How WHOOP Decreased Excessive Partial Wake Lock Sessions by Over 90%
Article Summary
WHOOP's Android team turned a Google Play compliance warning into a masterclass in battery optimization. Their excessive wake lock sessions dropped from 15% to under 1% in just 30 days.
When Google Play flagged WHOOP's app for exceeding the 5% threshold on excessive partial wake locks (they were at 15%), the team had to act fast. Starting March 2026, non-compliant apps face exclusion from Play Store discovery and battery drain warnings on their listings.
Key Takeaways
- Android vitals dashboard pinpointed WorkManager as the main wake lock culprit
- Internal metrics tracked worker runtime, timeouts, retries, and cancellations for visibility
- Used setTraceTag to distinguish periodic vs one-time worker variants during debugging
- Root cause: CoroutineWorker waiting indefinitely for sensor connection without early-exit logic
- Fix reduced excessive wake lock sessions by over 90% within 30 days
By combining Android vitals data with internal metrics and Background Task Inspector, WHOOP identified a stuck CoroutineWorker and reduced excessive wake locks from 15% to under 1%.
About This Article
WHOOP couldn't see how background work was distributed across tasks in WorkManager.
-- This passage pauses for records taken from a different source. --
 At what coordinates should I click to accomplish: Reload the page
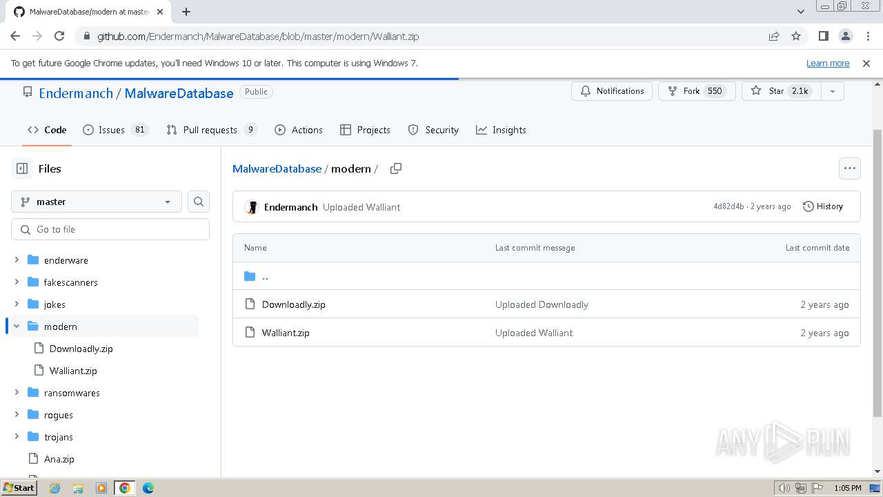pos(59,36)
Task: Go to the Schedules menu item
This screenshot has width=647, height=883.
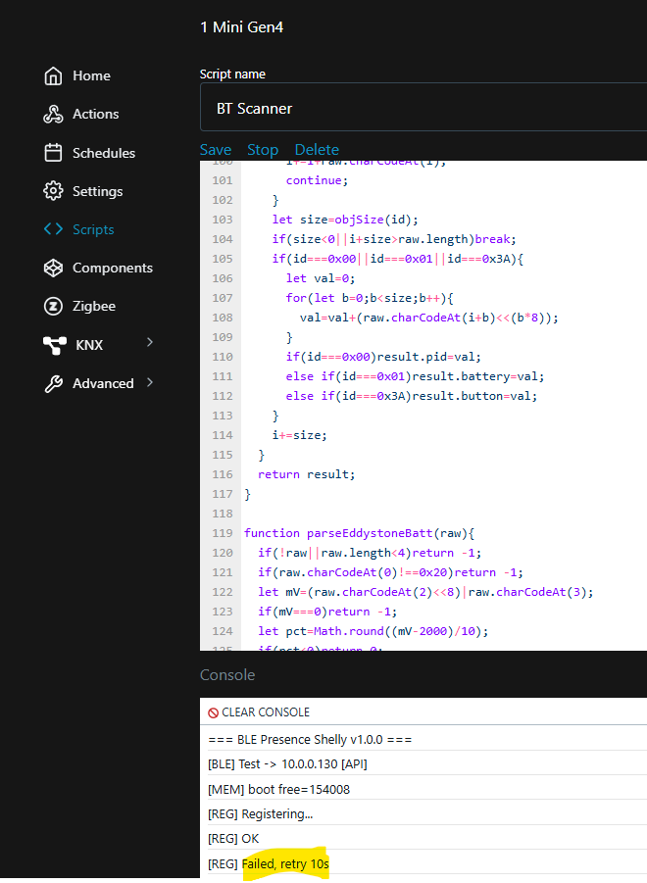Action: pos(103,153)
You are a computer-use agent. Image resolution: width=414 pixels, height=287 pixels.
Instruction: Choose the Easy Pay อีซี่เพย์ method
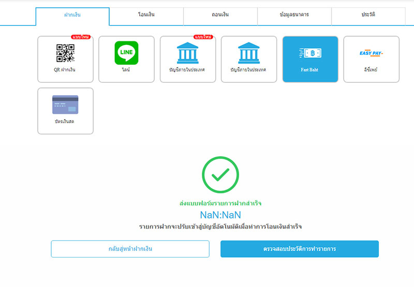tap(371, 59)
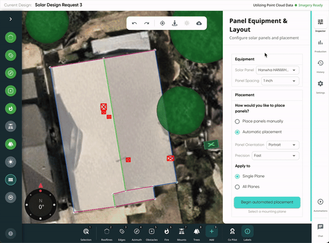Click the sun shading icon in top toolbar
Screen dimensions: 329x243
point(187,23)
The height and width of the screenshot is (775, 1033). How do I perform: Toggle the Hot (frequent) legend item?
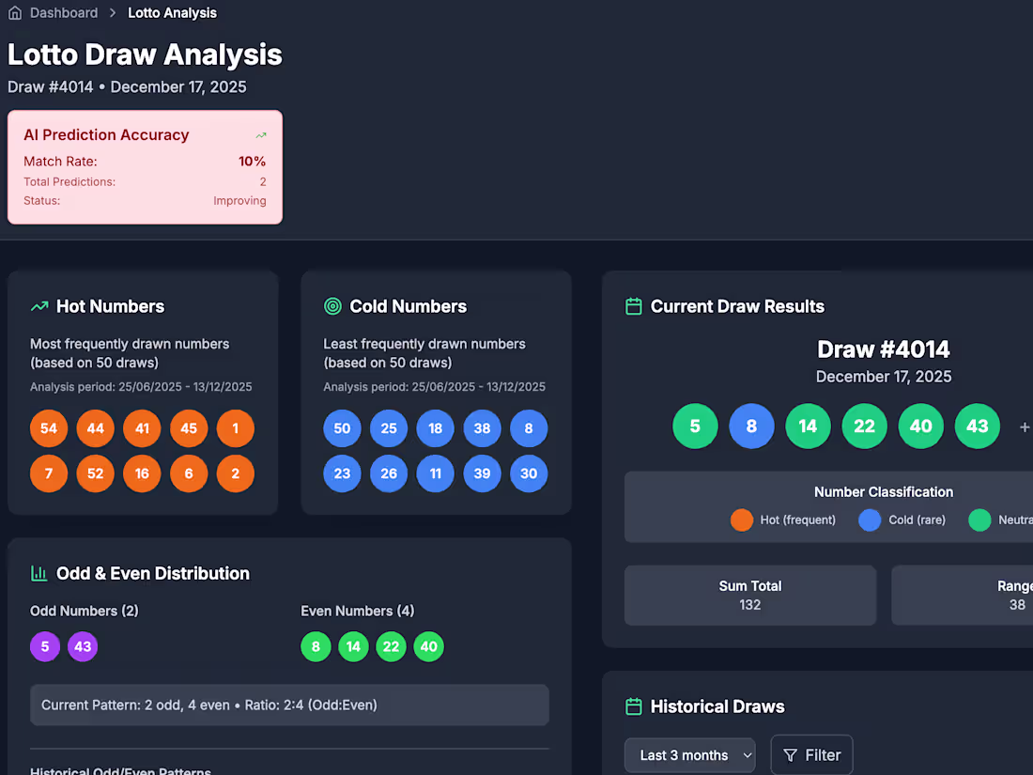pyautogui.click(x=783, y=519)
This made it impossible to figure out which workers were draining the battery with excessive wake locks until Android vitals added a new metric.
WHOOP used WorkManager's setTraceTag method to separate one-time workers from periodic ones. This revealed the real problem: a CoroutineWorker with shared business logic that waited indefinitely for sensor connection and had no way to exit early.
WHOOP added an early-exit check for sensor availability before running the core logic. Excessive partial wake lock sessions dropped from 15% to less than 1% within 30 days.